Suicidal depression is a staggering public health issue: Only two forms of cancer have a higher death rate.
So we’re studying a medication that works more quickly—in some people, within hours. It seems to block the activity of the receptors on a molecule called glutamate, the brain’s most prevalent neurotransmitter. It could be administered in a nasal spray, making it convenient to use.
We have received a breakthrough designation from the FDA for its potential use in people with treatment-resistant depression and in those who are suicidal. The designation means that the FDA will expedite the drug’s development and review.

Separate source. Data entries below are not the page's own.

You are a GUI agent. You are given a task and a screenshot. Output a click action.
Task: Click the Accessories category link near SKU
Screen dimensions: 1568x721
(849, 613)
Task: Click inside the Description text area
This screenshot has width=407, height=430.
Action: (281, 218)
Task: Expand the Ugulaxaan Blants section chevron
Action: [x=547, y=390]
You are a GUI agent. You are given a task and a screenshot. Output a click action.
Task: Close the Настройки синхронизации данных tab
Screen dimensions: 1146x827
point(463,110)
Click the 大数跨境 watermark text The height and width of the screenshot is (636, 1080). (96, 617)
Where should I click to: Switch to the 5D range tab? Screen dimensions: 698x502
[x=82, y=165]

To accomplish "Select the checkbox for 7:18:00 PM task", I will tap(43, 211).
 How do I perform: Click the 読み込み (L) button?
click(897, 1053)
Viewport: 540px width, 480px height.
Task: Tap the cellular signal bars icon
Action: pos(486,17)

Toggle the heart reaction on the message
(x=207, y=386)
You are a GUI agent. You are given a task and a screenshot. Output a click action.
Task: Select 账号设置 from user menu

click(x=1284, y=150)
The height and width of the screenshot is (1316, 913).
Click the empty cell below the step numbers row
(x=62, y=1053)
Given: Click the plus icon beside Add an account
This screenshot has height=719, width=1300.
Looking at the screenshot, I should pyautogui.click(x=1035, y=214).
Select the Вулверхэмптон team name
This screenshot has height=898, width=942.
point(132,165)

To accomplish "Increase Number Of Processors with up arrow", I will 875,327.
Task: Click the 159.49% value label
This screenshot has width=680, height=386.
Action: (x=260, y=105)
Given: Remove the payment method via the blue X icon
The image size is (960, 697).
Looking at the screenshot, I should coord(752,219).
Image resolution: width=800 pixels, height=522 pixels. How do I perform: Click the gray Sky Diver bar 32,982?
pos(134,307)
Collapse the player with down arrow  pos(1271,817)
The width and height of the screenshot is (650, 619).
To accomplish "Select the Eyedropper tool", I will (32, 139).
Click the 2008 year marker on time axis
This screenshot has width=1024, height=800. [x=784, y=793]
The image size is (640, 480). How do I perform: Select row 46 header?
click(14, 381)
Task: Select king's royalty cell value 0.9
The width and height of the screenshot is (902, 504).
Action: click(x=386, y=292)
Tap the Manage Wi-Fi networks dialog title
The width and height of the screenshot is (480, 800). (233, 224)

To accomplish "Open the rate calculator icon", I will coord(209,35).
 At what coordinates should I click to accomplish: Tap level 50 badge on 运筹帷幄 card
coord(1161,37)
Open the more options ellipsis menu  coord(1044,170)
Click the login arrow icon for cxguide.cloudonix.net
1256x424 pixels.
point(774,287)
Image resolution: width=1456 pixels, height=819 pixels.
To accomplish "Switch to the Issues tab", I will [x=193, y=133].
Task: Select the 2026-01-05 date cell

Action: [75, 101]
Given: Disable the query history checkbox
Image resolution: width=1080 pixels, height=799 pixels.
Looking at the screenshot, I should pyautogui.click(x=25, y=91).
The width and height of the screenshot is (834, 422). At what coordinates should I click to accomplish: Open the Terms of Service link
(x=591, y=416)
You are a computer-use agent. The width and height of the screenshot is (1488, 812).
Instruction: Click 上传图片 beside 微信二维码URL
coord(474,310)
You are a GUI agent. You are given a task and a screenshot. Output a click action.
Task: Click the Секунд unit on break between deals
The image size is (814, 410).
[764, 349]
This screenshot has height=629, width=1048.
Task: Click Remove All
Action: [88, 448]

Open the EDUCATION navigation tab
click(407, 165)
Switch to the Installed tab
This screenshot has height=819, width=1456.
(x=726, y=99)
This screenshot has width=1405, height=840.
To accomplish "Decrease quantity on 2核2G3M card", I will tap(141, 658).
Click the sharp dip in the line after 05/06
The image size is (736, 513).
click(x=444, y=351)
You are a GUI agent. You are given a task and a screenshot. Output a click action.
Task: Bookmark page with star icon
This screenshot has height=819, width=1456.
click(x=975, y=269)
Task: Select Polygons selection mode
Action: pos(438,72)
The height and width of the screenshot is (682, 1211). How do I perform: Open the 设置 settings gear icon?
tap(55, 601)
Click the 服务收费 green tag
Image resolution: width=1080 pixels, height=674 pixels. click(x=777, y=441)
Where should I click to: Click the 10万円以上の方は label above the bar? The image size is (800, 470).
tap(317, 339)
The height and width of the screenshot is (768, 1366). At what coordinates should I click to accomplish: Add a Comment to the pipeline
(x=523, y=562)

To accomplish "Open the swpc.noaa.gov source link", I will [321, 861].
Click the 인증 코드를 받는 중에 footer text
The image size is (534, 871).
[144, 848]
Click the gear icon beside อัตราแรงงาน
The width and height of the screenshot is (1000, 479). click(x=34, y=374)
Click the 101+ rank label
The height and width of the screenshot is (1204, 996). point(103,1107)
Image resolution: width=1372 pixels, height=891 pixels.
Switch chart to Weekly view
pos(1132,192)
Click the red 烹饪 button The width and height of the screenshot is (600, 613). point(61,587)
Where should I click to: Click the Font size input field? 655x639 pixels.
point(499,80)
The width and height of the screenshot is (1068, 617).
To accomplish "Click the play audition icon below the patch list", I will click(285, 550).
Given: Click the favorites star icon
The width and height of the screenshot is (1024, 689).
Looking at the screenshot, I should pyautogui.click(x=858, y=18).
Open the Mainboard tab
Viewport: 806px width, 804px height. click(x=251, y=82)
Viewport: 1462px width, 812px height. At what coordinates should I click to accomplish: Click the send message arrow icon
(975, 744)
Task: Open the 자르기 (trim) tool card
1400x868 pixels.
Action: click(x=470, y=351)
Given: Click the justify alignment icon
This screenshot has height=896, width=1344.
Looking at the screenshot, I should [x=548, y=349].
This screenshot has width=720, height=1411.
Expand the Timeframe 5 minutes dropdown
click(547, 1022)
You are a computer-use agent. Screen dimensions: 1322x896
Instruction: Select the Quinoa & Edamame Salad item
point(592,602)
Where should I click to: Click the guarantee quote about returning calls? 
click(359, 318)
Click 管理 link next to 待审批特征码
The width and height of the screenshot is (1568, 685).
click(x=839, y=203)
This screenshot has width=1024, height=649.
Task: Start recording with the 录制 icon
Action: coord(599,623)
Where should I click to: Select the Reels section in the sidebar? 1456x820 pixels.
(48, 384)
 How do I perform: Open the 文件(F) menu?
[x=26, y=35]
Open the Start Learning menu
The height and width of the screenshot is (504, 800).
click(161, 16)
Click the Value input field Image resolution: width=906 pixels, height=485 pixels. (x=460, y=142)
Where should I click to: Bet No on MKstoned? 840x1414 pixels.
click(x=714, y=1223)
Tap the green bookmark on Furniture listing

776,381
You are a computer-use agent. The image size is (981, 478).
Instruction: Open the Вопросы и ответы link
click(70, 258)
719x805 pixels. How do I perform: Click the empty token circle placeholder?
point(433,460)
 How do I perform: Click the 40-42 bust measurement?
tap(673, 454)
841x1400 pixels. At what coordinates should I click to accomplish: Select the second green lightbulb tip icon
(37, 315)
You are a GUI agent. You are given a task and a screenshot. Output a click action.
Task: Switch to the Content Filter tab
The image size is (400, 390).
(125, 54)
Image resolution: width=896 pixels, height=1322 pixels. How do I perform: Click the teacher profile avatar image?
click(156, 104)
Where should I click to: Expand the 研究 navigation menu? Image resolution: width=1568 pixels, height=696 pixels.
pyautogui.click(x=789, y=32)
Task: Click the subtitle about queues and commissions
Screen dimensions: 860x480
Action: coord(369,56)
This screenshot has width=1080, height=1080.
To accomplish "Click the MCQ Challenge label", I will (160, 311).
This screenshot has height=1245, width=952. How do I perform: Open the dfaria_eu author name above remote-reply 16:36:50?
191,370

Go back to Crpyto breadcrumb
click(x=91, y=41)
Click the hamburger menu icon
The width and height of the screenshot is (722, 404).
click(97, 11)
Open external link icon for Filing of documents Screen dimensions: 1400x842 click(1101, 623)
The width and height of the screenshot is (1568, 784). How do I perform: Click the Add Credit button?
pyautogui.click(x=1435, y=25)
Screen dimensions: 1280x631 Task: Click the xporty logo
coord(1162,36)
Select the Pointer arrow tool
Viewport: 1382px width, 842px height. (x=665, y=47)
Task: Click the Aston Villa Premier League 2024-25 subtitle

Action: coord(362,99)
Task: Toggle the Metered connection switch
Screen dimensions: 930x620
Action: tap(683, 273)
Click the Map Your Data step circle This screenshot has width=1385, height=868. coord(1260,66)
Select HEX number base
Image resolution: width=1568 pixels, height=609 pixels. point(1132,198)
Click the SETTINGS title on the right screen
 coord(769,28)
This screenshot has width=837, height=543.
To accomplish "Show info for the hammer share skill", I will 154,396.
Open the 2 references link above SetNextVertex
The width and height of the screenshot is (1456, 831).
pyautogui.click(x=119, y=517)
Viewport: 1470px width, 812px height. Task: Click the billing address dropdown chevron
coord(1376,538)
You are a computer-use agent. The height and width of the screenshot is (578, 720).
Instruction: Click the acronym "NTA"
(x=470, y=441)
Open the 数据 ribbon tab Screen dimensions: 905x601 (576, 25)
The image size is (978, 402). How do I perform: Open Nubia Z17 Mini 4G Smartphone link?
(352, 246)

We’re very excited about this because we have the potential to save lives. There are at least 41,000 deaths every year in the U.S. from suicide, many of which result from untreated or poorly treated depression. Suicidal depression is a staggering public health issue: Only two forms of cancer have a higher death rate.
Your team is also investigating a second drug for depression. How does that one work?
It’s a medication that blocks a key inflammatory protein called interleukin 6 (IL-6).
There are a number of studies that support the idea that depression is an inflammatory disorder, so we’re giving IL-6 antibodies to depressed patients—half of whom have clear signs of inflammation in their blood, and half who don’t. We should have results later this year.
What are your hopes for the future of neuroscience?
Research in neuroscience has slowed because we haven’t had any big breakthroughs. The same thing happened with cancer research, but then there were one or two breakthroughs, and now you can’t find a pharmaceutical company without an oncology group. We’re hoping to do the same for neuroscience.
Even as an undergrad, I was fascinated by the workings of the brain. Then, in med school, I learned about all of these devastating illnesses and it struck me as shameful that we have people with serious illnesses who, because of the stigma attached, have been marginalized and ostracized.
My hope is that diseases of the mind will someday be viewed like any other illness—no stigma, no shame, just support and sympathy.
My mom suffered from depression, and although she wasn’t incapacitated, I saw how much suffering it can cause. By working to develop new treatments, we’ll encourage more people to seek help.
At the same time, when people learn that depression can be treated effectively, I believe the attitude toward mental illness will change. My hope is that diseases of the mind will someday be viewed like any other illness—no stigma, no shame, just support and sympathy.